The collective bargaining agreement states that the district "retains and reserves unto itself all duties conferred upon and vested in it by the laws and the Constitutions of the State of Wisconsin, and of the United States." While I believe that all aspects of an agreement have meaning, and that no text should be assumed to be superfluous, I simply do not accept that by this boilerplate language the parties intended to make grievable all allegations that the district had broken state and/or federal laws and/or constitutions. 4/
4/ I shudder to think what might come next were I to find that the District's obligation to comply with Secs. 111.321 and 111.322, Stats., had been incorporated by implication into the collective bargaining agreement, along with all other provisions of all state and federal laws and/or constitutions perhaps a grievance that by disciplining a teacher for bringing a gun into homeroom, the District had violated the Second Amendment?
The district has the undeniable and inescapable obligation to conduct its affairs without discrimination on the basis of any protected status; the forum for making allegations that it has failed this statutory and moral duty, however, is before a hearing examiner with the statutory authority to rule on such claims, not an arbitrator whose authority is limited to the collective bargaining agreement.
Finally, the association invites me to exercise some power I purportedly enjoy to ordain equity, and provide a just and proper remedy.

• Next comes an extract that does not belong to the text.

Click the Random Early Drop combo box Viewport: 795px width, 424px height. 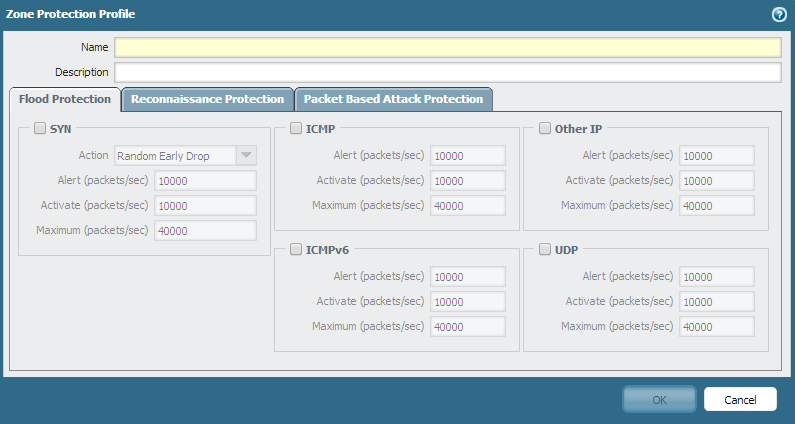tap(174, 155)
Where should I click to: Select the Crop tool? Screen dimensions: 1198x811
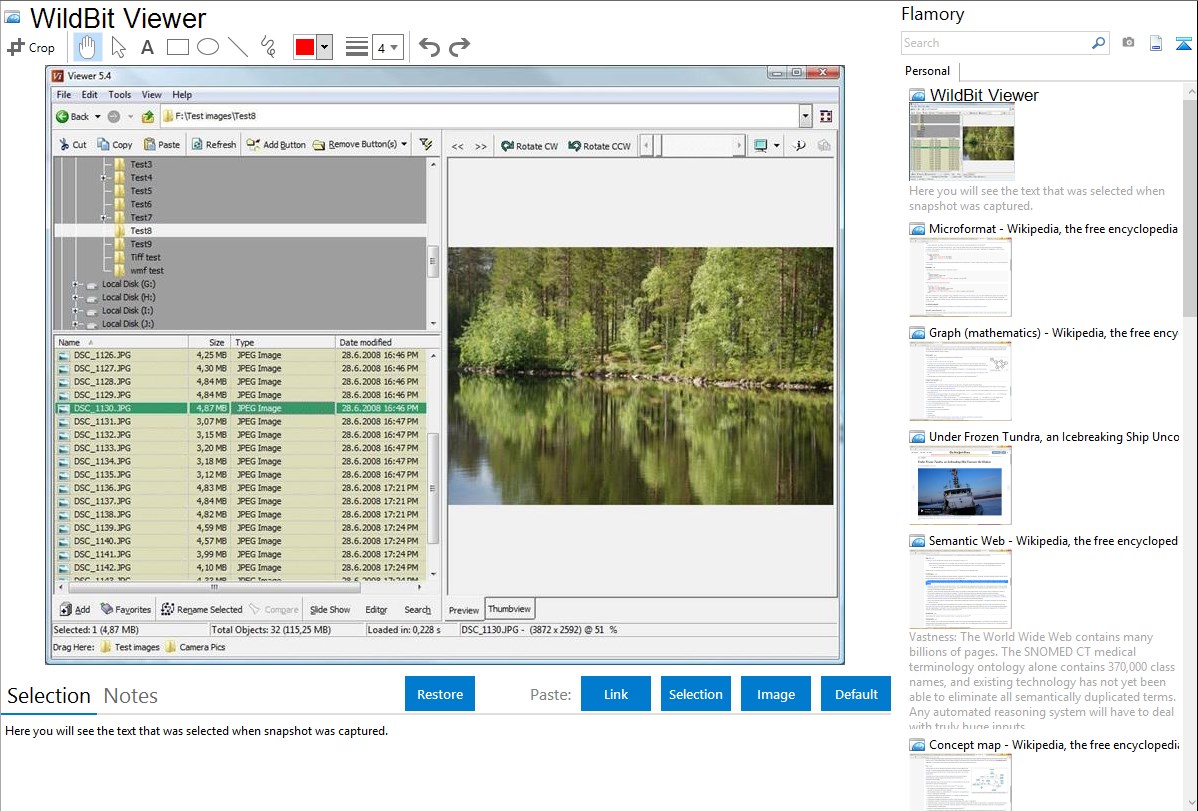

The association states that the collective bargaining agreement "does not explicitly forbid the finding of an equitable solution," and suggests that I interpret the contract language "in an equitable and fair way."
If by this last suggestion, the association is saying that I should issue an award that shows neither fear of nor favor toward either side, all I can do is note that such is the arbitrator's job in every case. But if by this comment the association is suggesting that I go beyond the terms of the collective bargaining agreement and issue an award that imposes my own personal sense of industrial and economic justice, all I can do is note that the contract explicitly states that I have "no power to add to, detract from, or change in any way the provisions" of the agreement, and that I am further "limited to consideration of only the express terms" of the written agreement. There being no express terms in the agreement authorizing me to provide equity as the association defines that term, I must reject this argument as well.
The district and grievant entered into a contract by which the grievant was to perform 190 days of service as the K-8 Instrumental & Vocal Music Teacher, in exchange for a stipulated salary. The standard school schedule means that Marg is to devote 2025 minutes weekly to assignments and prep work. The district has assigned her 830 minutes of weekly
classes, leaving 1195 minutes for lessons and prep. It is Marg's choice whether students receive individual or group lessons, and how frequently those lessons are scheduled. The district has not required, either explicitly or implicitly, that Marg work more minutes than the contracted 2025. Marg, however, has chosen to work an additional 200 minutes or so per week. That she chose to work beyond her contract, even for the highest and most educational legitimate reasons, does not obligate the district to pay for that extra work.
Accordingly, on the basis of the collective bargaining agreement, the stipulated record and the arguments of the parties, it is my
That the grievance is denied.
Dated at Madison, Wisconsin, this 11th day of June, 2003.